Finding friends and relatives that you haven’t been in touch with in recent years is one of the benefits of social media. As some Ohio residents may have experienced, people from high school or college can re-enter your life after you become “friends” on a website like Facebook. Some people, reports suggest, are finding that the online friend may be more appealing than their current life. In some instances, this can lead to divorce.
The rules of divorce are changing as we become more adept at using social media. Sites such as Facebook and Twitter as well as text messaging are all among the new ways that people are communicating, sometimes with old romantic flames, according to a recent report. Increasingly, divorcing spouses report that social media played a role in the demise of their marriage.
An unnamed divorcee recently suggested that Facebook contributed to the end of his marriage. The man told reporters that he noticed that his wife was spending more and more time on the computer. After a time, he found out through acquaintances that his wife was having an affair with her Facebook friend. The marriage ended up on the rocks, and the couple is now divorced.

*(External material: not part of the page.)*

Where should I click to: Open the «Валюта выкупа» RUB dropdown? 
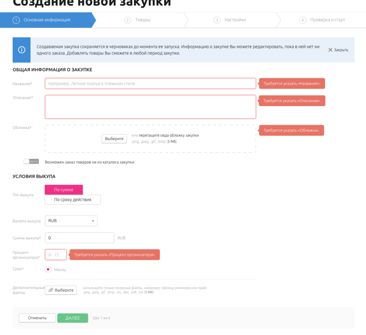point(71,221)
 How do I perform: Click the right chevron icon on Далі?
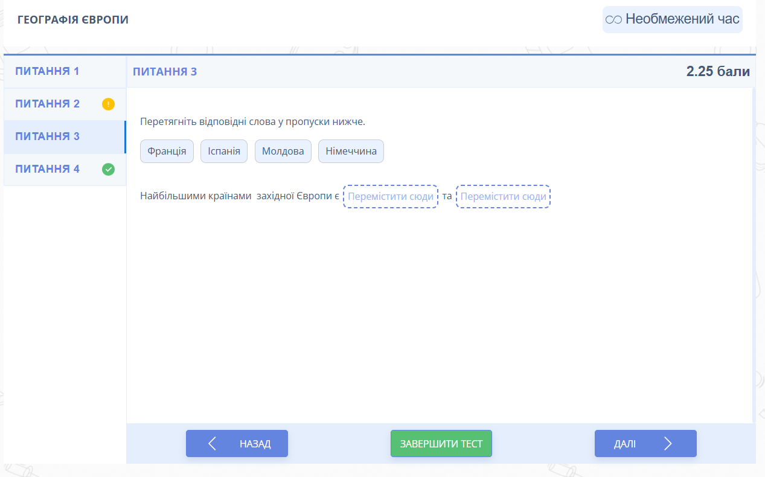click(x=668, y=444)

In many instances, social media posts, tweets and texts can be admissible evidence in court during a divorce proceeding. In fact, one organization announced that a 2010 survey revealed that 80 percent of divorce lawyers acknowledged that Facebook had played a role in their cases.
Divorce is difficult enough in its own right. Spouses who are contemplating a marriage dissolution would do well make themselves aware of the laws and procedures in Ohio in order to protect themselves and proceed in a manner aimed at achieving an equitable resolution of all matrimonial issues.